MySQL: How can I insert values ​​into a table with a foreign key?

Hey,

I'm currently creating a database in Notepad++. I've created four tables: Students, Books, Media, and Borrowing. I was able to enter values ​​into Students and Books without any problems. However, I'm having trouble with Media and Borrowing because they reference Students and/or Books with a foreign key. Here's a small excerpt:

 CREATE TABLE Buch ( BuchID INTEGER NOT NULL, Titel VARCHAR(255), Autorname VARCHAR(255), Erscheinungsjahr VARCHAR(255), Verlag VARCHAR(255), Sprache VARCHAR(255), PRIMARY KEY (BuchID)

and

 CREATE TABLE Medien ( MedienID INTEGER NOT NULL, Name VARCHAR(255), Typ VARCHAR(255), BuchID INTEGER NOT NULL, PRIMARY KEY (MedienID), FOREIGN KEY (BuchID) REFERENCES Buch(BuchID)

If I now:

 INSERT INTO Medien (MedienID, Name, Typ) VALUES (100, 'Die Kunst des Philosophierens', 'Buch');

I get the error message:

"Cannot add or update a child row: a foreign key constraint fails" in MySql.

How can I improve this?

I am grateful for any help!

(1 votes)
Loading...

Similar Posts

Subscribe
Notify of
3 Answers
Oldest
Newest Most Voted
Inline Feedbacks
View all comments
Xandros0506
1 year ago

In Schueler’s and book I was able to write values without any problems.

Why do you make life unnecessary hard for yourself with “shoulders”? The database does not matter to gender, for the user of the DB application the table or field names play no role, and for you it is unnecessary writing stuff, which also ensures that you have to comply with the exact spelling when used. The quark is not voluntary, but at most under compulsion.

Here is a small detail:

Fine.
More helpful now would be what the table media should contain in detail. Because purely with the tables, it is not clear what the media should represent and why a medium should be linked to a book.

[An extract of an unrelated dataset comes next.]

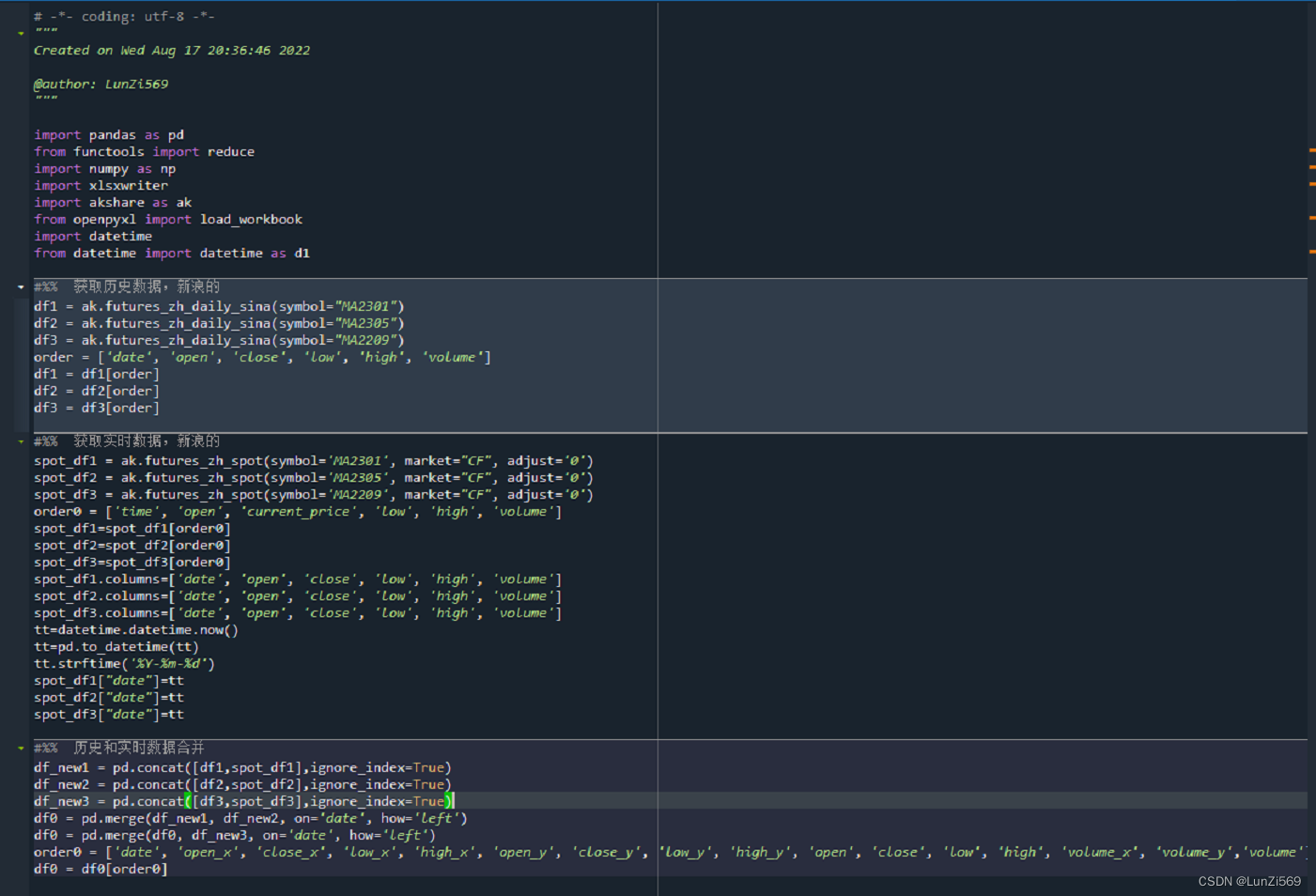Click the lowest orange marker in the annotation column

click(1309, 250)
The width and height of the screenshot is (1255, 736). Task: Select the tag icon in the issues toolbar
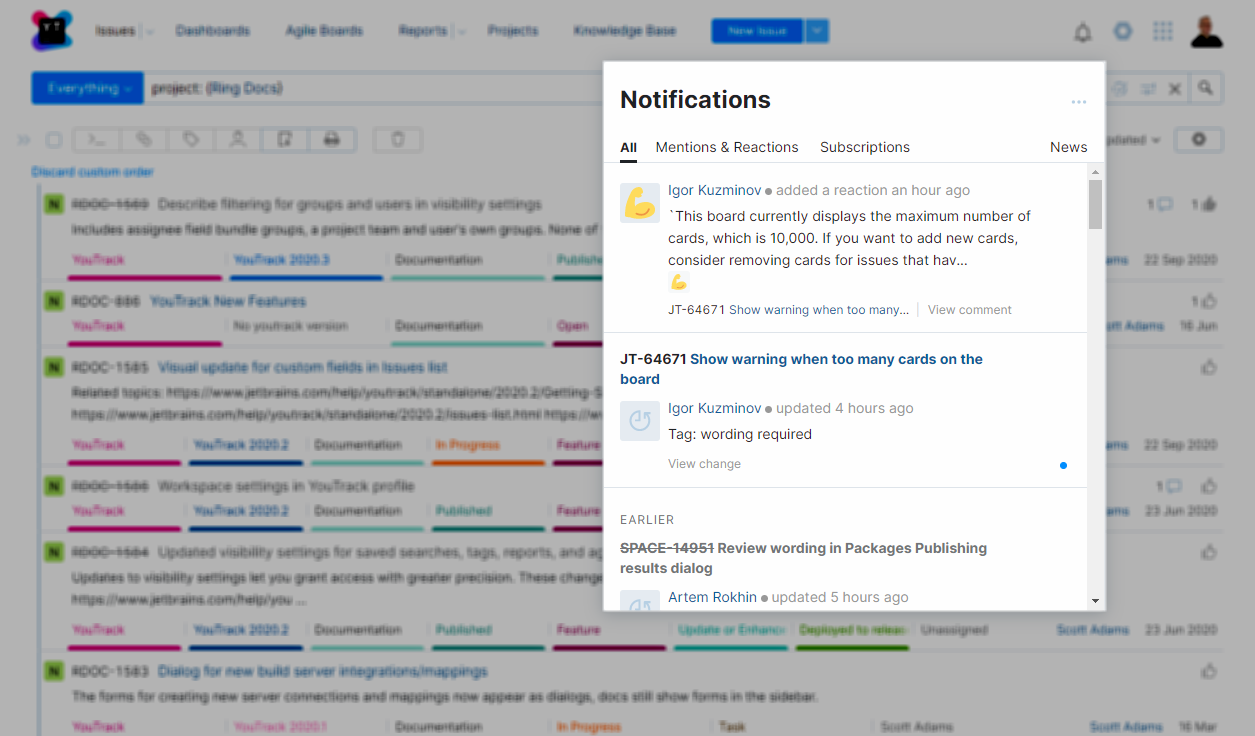tap(191, 139)
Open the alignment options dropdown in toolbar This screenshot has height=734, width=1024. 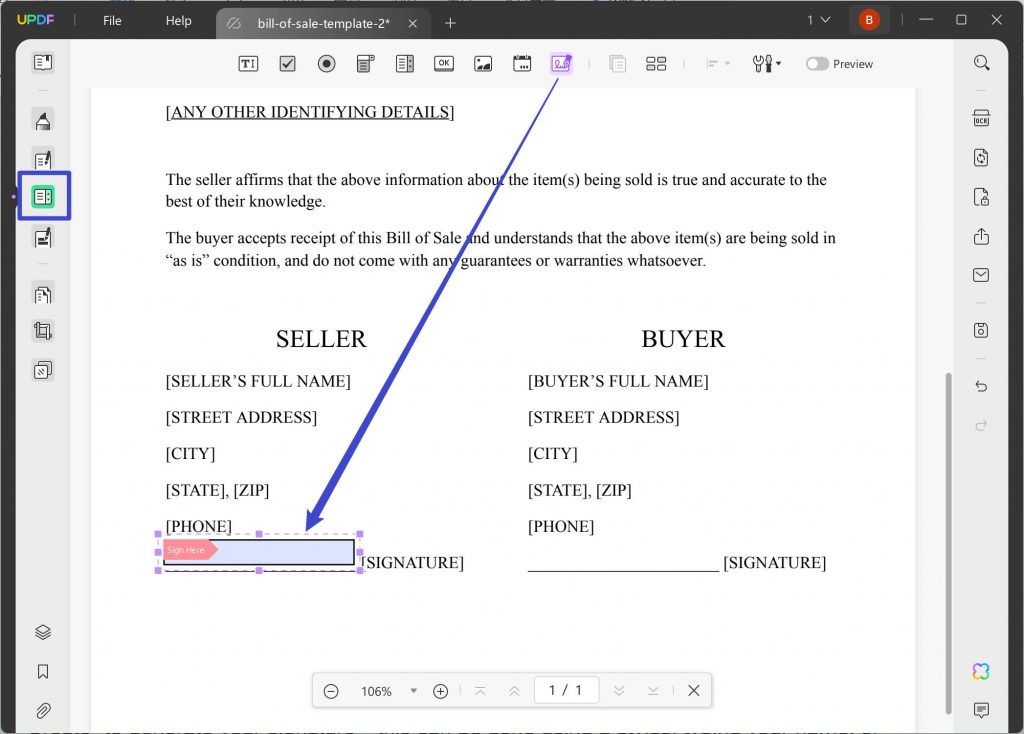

Purely from my interpretation, I would rather link a book to a medium – that is, the opposite direction, which does not make any sense with the titles in the medium. Works on me as if two tables were not really properly normalized here.

On the actual question:

a foreign key constraint fails

Common error -> Data type of the fields involved is not identical.

Here, however, you set the Foreign Key to the BookID field, which contains “NOT NULL” as a condition.
Your INSERT does not bring value to BuchID….

VALUES (100, ‘The Art of Philosophy’, ‘Book’);

100 -> Media. Media ID
“The Art…” -> Media. Name
“Book” -> Media.. Type
NULL -> Media. BookID <= here an integer is expected!

BTW: Name is already an appallingly bad choice for variables, tables or table fields, since “name” is often a keyword and can be interpreted quickly incorrectly!

elmex7
1 year ago
Reply to  Serz0

If the field names can quote, that’s no problem anymore.

CREATE TABLE Medien (
  `MedienID` INTEGER NOT NULL,
  `Name` VARCHAR(255),
  `Typ` VARCHAR(255),

For the IDs, you should consider setting AUTOINCREMENT.